Problem description
Recast the records that open with the line containing "Screen dimensions: 980x465" and close with the line containing "pyautogui.click(x=682, y=37)" as a numbered list, leaving out any blank lines.

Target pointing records
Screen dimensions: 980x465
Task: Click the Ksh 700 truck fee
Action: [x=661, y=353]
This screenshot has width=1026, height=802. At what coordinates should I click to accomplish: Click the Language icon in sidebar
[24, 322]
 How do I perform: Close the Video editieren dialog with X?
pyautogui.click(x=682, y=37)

...

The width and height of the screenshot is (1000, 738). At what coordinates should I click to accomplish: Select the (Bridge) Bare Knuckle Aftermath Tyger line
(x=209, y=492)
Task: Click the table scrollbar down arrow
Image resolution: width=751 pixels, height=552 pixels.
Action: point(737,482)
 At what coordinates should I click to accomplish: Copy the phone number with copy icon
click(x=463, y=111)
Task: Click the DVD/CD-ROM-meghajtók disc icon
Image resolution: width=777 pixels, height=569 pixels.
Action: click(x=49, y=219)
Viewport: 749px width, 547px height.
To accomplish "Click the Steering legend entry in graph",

Solution for this problem
1. Screen dimensions: 980x465
2. Task: Click the Ksh 700 truck fee
3. Action: [x=661, y=353]
4. This screenshot has width=1026, height=802. At what coordinates should I click to accomplish: Click the Language icon in sidebar
5. [24, 322]
6.  How do I perform: Close the Video editieren dialog with X?
7. pyautogui.click(x=682, y=37)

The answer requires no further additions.